March 8, 2012:
A U.S. Air Force C-130 recently dropped supplies to several hundred Mali soldiers and civilians besieged in the town of Tessalit, near the Algerian border. Tessalit has been under siege by Tuareg rebels for several weeks and a relief force of Mali troops was recently rebuffed before it could reach the town. The U.S. has been providing aid in dealing with Islamic terrorists in the area but has generally stayed out of the disputes with the Tuareg tribes. Apparently, several hundred Tuareg tribesmen returned from Libya last year, after working for the late dictator Moamar Kaddafi. The returning Tuaregs brought with them additional weapons and a willingness to break the peace deal they had with the Mali government. That resulted in several thousand heavily armed Tuareg launching yet another rebellion (for more autonomy) against the Mali government (that is dominated by black Africans). Tuaregs are eight percent of Mali's population (14.7 million)
There were no details on the U.S. air drop, but for the last five years the U.S. Air Force has been using a reliable high altitude guided cargo parachute systems, mainly for drops in Afghanistan. These guided parachutes have also been used for relief operations, in Afghanistan and Haiti, where the landing zone was small or the weather bad.

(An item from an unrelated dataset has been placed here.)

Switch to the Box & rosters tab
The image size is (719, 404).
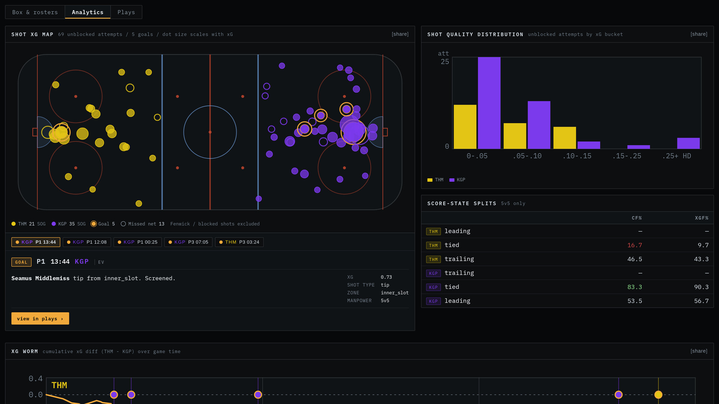(35, 12)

The JPADS (Joint Precision Airdrop System) and ICDS (Improved Container Delivery System) provide a system whereby C-17s or C-130s carrying pallets of supplies are equipped with GPS and mechanical controls to guide the direction of the descending parachute for pinpoint landings. Before the parachute is used, the pallets first release a parafoil (a parachute that can be controlled in such a way that the user can gain altitude and travel over long distances) and the pallet descends at about 44 meters a second (from an altitude of about 6,000 meters, safely away from any ground fire), guided towards the landing point. When a few hundred meters over the programmed drop zone the parafoil is released and the parachute deploys, bringing the pallet (with up to five tons of supplies) down within a hundred meters of the programmed landing point. A single C-17 can deliver up to 40 pallets this way, to many different landing zones. JPADS has release point information (calculated using current weather conditions) sent to the C-17, along with GPS landing coordinates for the pallets. This GPS data is transmitted to each pallet via a wi-fi type system.

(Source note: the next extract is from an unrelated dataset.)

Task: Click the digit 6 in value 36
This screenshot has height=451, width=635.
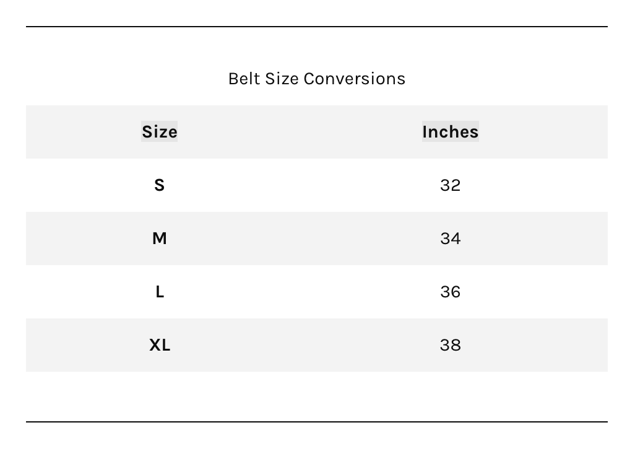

The new system has been developed over the last decade from earlier precision para-drop systems. All rely on GPS to give accurate landing information and easily manipulated parafoils to provide the maneuverability. The aircrews find it fascinating to push a bunch of pallets out and then watch as they form into "flocks" and head off for their various drop zones. For the troops on the ground, it's a convenient way to get supplies, no matter where they are out in the boondocks.
Before the development of GPS guided air drops, a large percentage of air dropped supplies were lost, either by falling into enemy hands or into things that destroyed them (especially water). With the new delivery systems it's even possible to do night drops if you don't want to alert nearby enemy troops.